The middle act of the movie is set within an ad hoc family reunion in Woody’s small Nebraska hometown, precipitated by his cross-country odyssey to claim the fortune of his fantasies, and they’re a miserable bunch indeed. The scenes of a listless crowd of Grant uncles and cousins slumped in front of a football game on TV while their womenfolk trade malicious gossip in the kitchen are enough to make you want to forswear your American citizenship.
But Nebraska is by no means just a diatribe against the banality of our culture and the futility of our hopes and dreams. It’s extremely funny, for one thing – even if much of the humor is at the expense of a vexingly stubborn, dotty old codger. And the emotional crux of the narrative, blossoming slowly out of David’s exasperation with his Dad’s disconnect from reality, is surprisingly tender.

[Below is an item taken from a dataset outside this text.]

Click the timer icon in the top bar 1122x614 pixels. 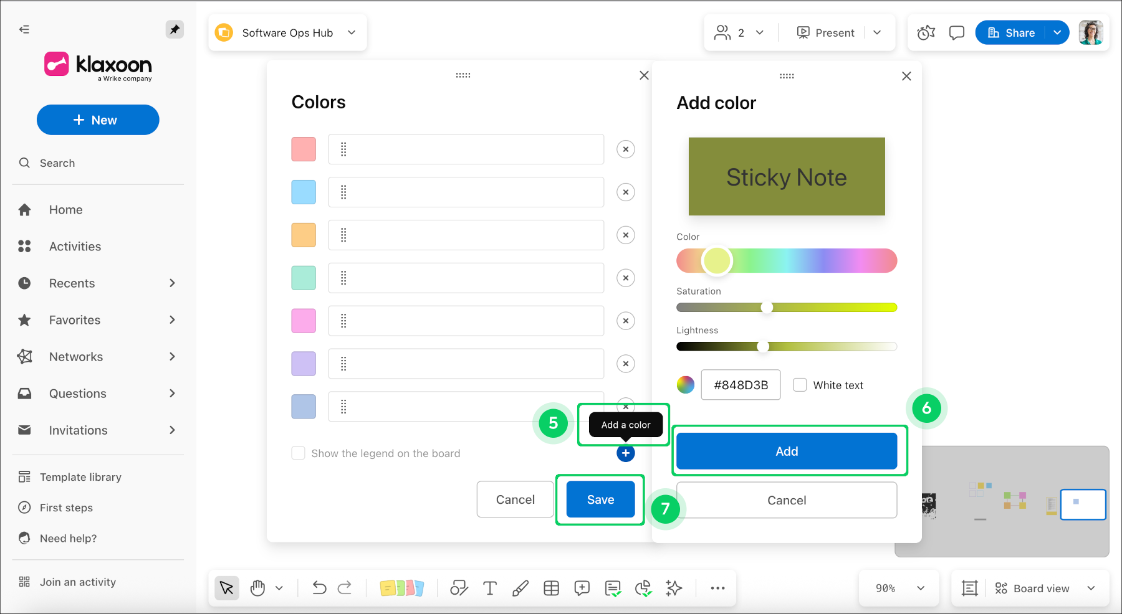tap(926, 32)
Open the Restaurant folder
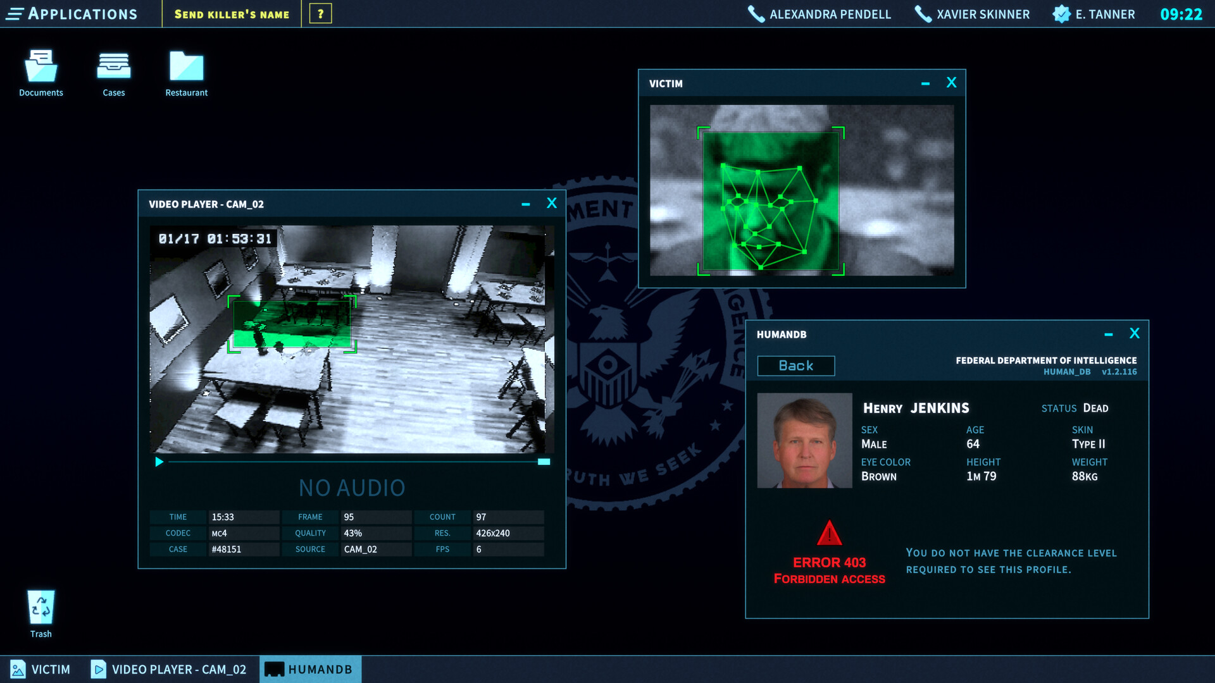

Shot entirely in black-and-white, Nebraska is also worth seeing just for its sublime, evocative cinematography, courtesy of Phedon Papamichael. Though their human population is depicted as nearly uniformly unsightly, the wintry landscapes, depopulated small towns and crumbling farmsteads of America’s High Plains and Midwest are captured here in all their bleak beauty – as if lensed by an Ansel Adams raised in Lake Wobegon, who’d had all ambition of visiting exotic places like Yosemite drummed out of him at an early age. America would be an exquisite place, the movie seems to tell us, if only it didn’t have all these mean-spirited Americans living in it.
At heart the movie is a classic father/son bonding story. When we look at his grasping, blaming forebears, it’s hard to imagine from whom David inherited the capacity to indulge his father’s crazy whim by driving him from their home in Billings, Montana to Lincoln, Nebraska. But because that bit of compassion is in him, however inexplicably, the movie can end on a note of hope and some small-scale triumph over the pettiness of a family defeated by the ravages of time and the decline of the Midwest’s farming economy.
Though best-known as a comic from his work on Saturday Night Live, MacGruber and 30 Rock, Forte does a fine job of holding up his end as the long-suffering son who, deep down, truly loves his old man (and learns a whole lot more about his past), even while Woody is making him tear his hair out. But it’s Bruce Dern – incandescent in his senile bafflement and unstoppable in his quixotic quest for enough prize money to buy a truck that he’s no longer allowed to drive – who carries this show on his drooping shoulders as Woody shuffles determinedly along American’s gray highways. It’s a performance to cap a long career proudly, and one not to be missed.